Nor can a man living in the legal framework of a community be stripped of this quality by anything save his own crime.  He can never lose it, neither by contract nor by acts of war (occupatio bellica), for no legal act, neither his own nor another’s, can terminate his proprietary rights in himself. [1974, 61]

But why?  The explanation might be based on Kant’s notion of proprietary right derived from intentional possession by one’s will.

[O]wning is a matter of a human will taking possession; it therefore already excludes slavery as a possible form of property: persons cannot be owned… .

[W]hat defeats the appropriation of a person is that he is necessarily occupied by his own will. [Ryan 1982, 57]

This theme is more explicit in Hegel’s treatment of property and inalienability.

Hegel gave the most explicit treatment that—like Hutcheson—juxtaposed the alienability of things (like shovels where “the translation of them to others can be made effectually”) with the inalienability of the aspects of our personhood (decision-making and responsibility).

The reason I can alienate my property is that it is mine only in so far as I put my will into it.  Hence I may abandon (derelinquere) as a res nullius anything that I have or yield it to the will of another and so into his possession, provided always that the thing in question is a thing external by nature. [Hegel 1967 (1821), §65]

But alienation clearly cannot be applied to one’s own personality.

Therefore those goods, or rather substantive characteristics, which constitute my own private personality and the universal essence of my self-consciousness are inalienable and my right to them is imprescriptible. [Hegel 1967, §66]

An individual cannot in fact vacate and transfer that responsible agency which makes one a person.
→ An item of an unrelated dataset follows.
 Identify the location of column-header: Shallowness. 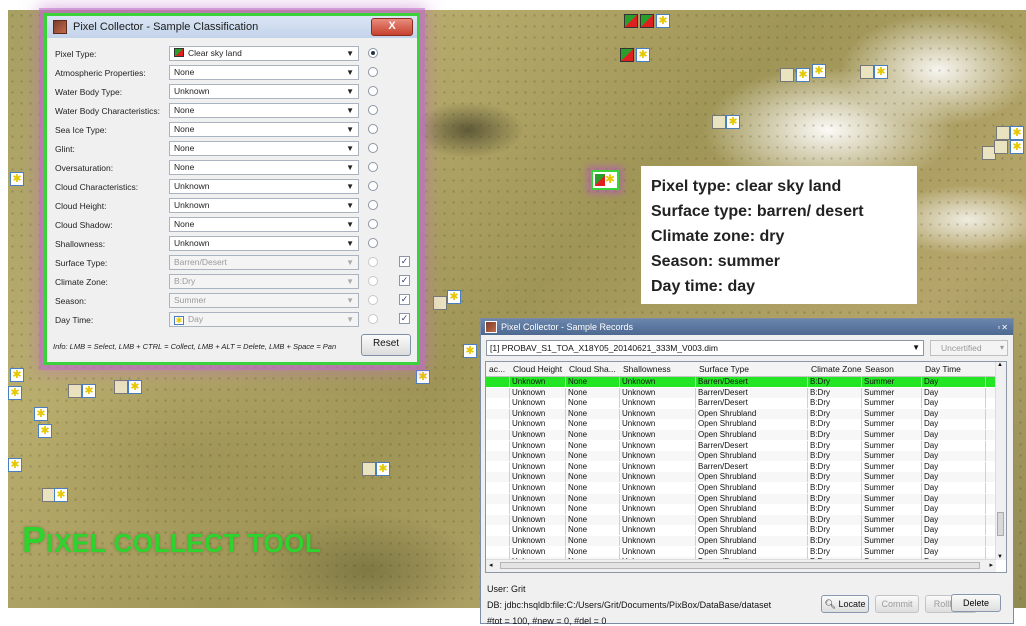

The right to what is in essence inalienable is imprescriptible, since the act whereby I take possession of my personality, of my substantive essence, and make myself a responsible being, capable of possessing rights and with a moral and religious life, takes away from these characteristics of mine just that externality which alone made them capable of passing into the possession of someone else.  When I have thus annulled their externality, I cannot lose them through lapse of time or from any other reason drawn from my prior consent or willingness to alienate them. [Hegel 1967 (1821). Remark to §66]

This argument had legs of its own and reached beyond Hegel’s intent.  The argument so clearly applied also to the master-servant contract that Hegel tried to invoke some metaphysical mumbo-jumbo–”the use of my powers differs from my powers and therefore from myself, only in so far as it is quantitatively restricted” [Hegel 1967, §67] to make the distinction “between a slave and a modern domestic servant or day-labourer” [Hegel 1967, Addenda to §67, 241], i.e., to morally differentiate the self-sale and self-rental contracts.  But Hegel’s waffling is not sustained by his own theory since a person cannot vacate their will or transfer possession of their personality for eight hours a day any more than for a lifetime.

References

Cassirer, Ernst 1963. The Myth of the State. New Haven: Yale University Press.

Davis, David Brion 1966. The Problem of Slavery in Western Culture. Ithaca: Cornell U. Press.

Hegel, Georg W. F. 1967 (1821). Hegel’s Philosophy of Right. T.M. Knox (trans.), New York: Oxford University Press.

Hutcheson, Francis 1755. A System of Moral Philosophy. London.

Kant, Immanuel 1974.  On the Old Saw: That May be Right in Theory But It Won’t Work in Practice. E.B. Ashton (trans.).  Philadelphia: University of Pennsylvania Press.

Luther, Martin 1942 (1523). Concerning Secular Authority. In Readings in Political Philosophy. Francis W. Coker (ed.), New York: Macmillan: 306-329.

Lynd, Staughton 1969. Intellectual Origins of American Radicalism. New York: Vintage Books.

Rawls, John 1996. Political Liberalism. New York: Columbia University Press.

Ryan, Alan 1982.  The Romantic Theory of Ownership.  In Property and Social Relations. Peter Hollowell (ed.).  London: Heinemann. 52-68.

Sabine, George H. 1958. A History of Political Theory. New York: Henry  Holt and Company.

Spinoza, Benedict de 1951 (Orig. 1670). Theologico-Political Treatise. R.H.M. Elwes (trans.), New York: Dover Publications.

Wills, Garry 1979. Inventing America. New York: Vintage Books.